Stored entries
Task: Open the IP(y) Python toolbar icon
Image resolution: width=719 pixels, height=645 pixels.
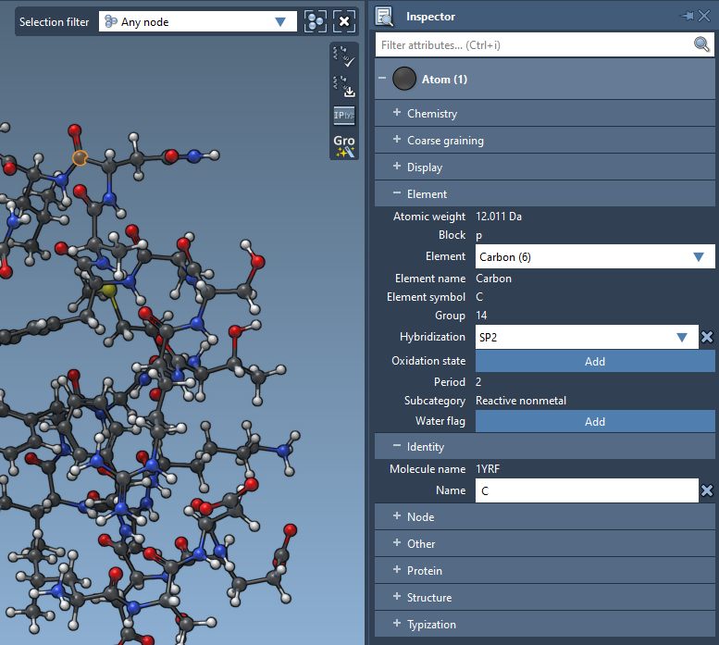Action: point(344,116)
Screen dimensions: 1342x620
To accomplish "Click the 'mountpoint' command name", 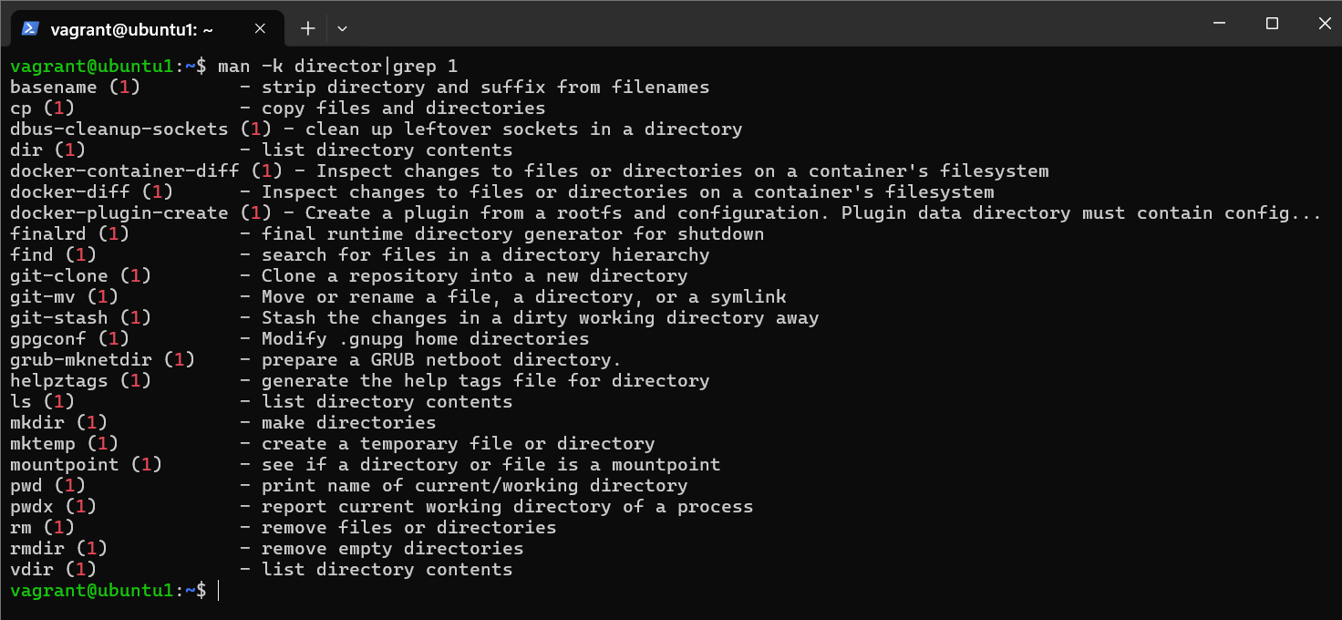I will pos(64,465).
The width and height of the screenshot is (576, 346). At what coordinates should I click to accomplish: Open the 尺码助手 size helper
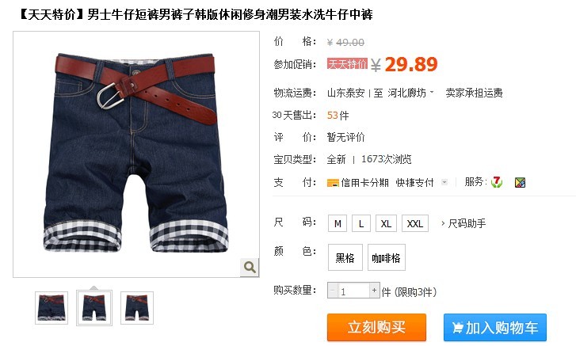coord(463,223)
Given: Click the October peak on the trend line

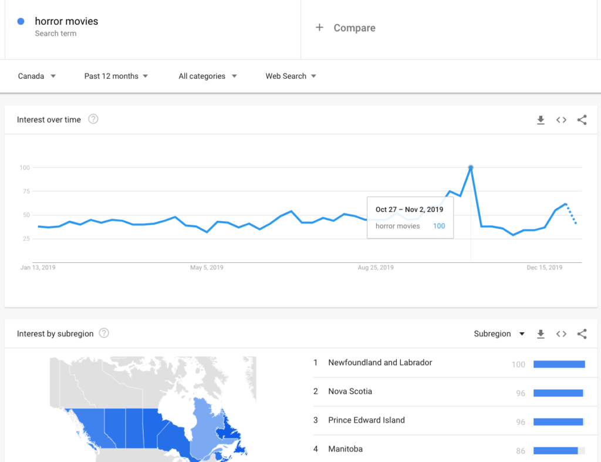Looking at the screenshot, I should coord(471,168).
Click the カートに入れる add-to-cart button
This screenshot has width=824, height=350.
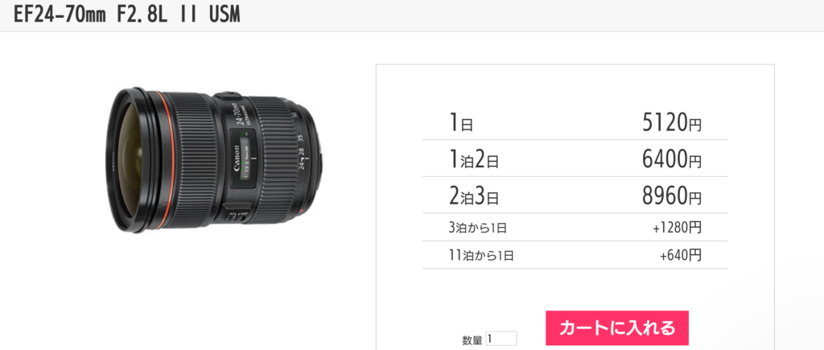[617, 328]
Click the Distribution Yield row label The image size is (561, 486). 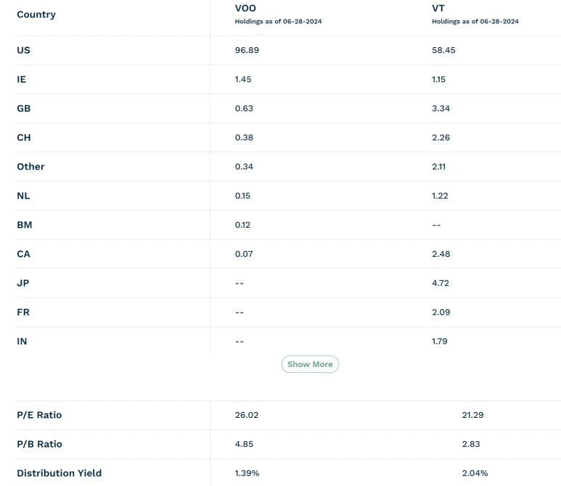pos(59,473)
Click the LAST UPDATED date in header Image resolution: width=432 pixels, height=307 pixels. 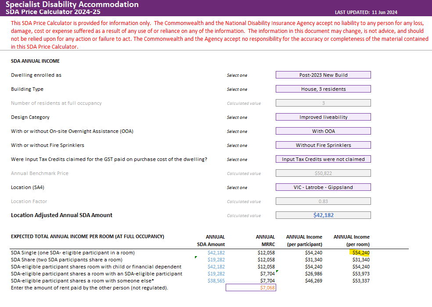[x=384, y=12]
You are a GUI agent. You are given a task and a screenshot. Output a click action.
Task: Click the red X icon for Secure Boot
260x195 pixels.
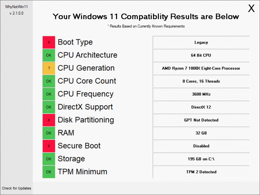click(49, 146)
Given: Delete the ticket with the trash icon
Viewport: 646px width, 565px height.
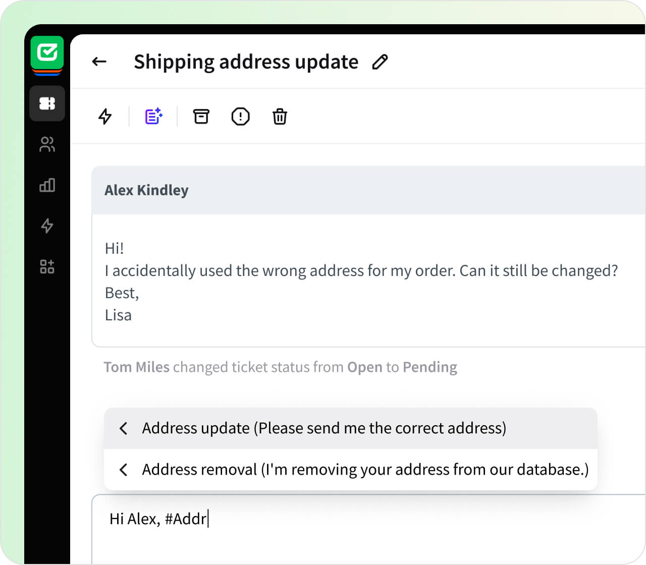Looking at the screenshot, I should [x=280, y=117].
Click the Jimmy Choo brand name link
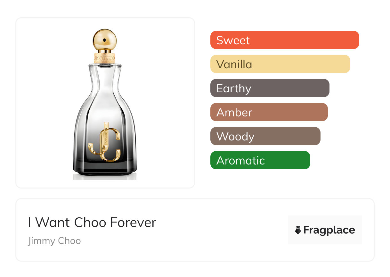Viewport: 390px width, 277px height. 54,241
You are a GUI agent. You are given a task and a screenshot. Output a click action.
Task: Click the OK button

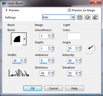coord(33,88)
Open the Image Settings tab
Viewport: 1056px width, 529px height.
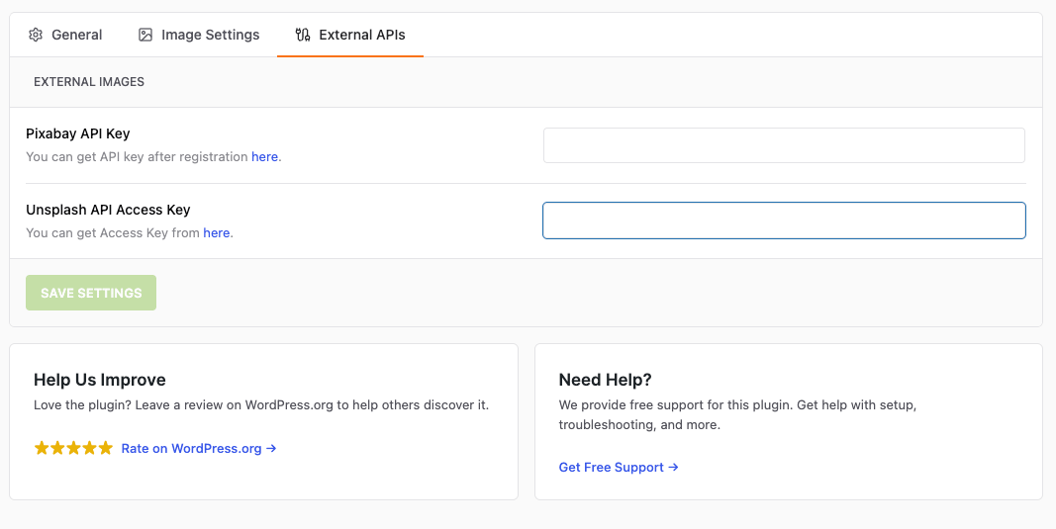(x=210, y=35)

**Aim of the exercise**
Lines of the data above that include the string "icon" must each be copied.

**Task answer**
Task: Open the IP(y) Python toolbar icon
Task: Click the red X icon for Secure Boot
Given: Delete the ticket with the trash icon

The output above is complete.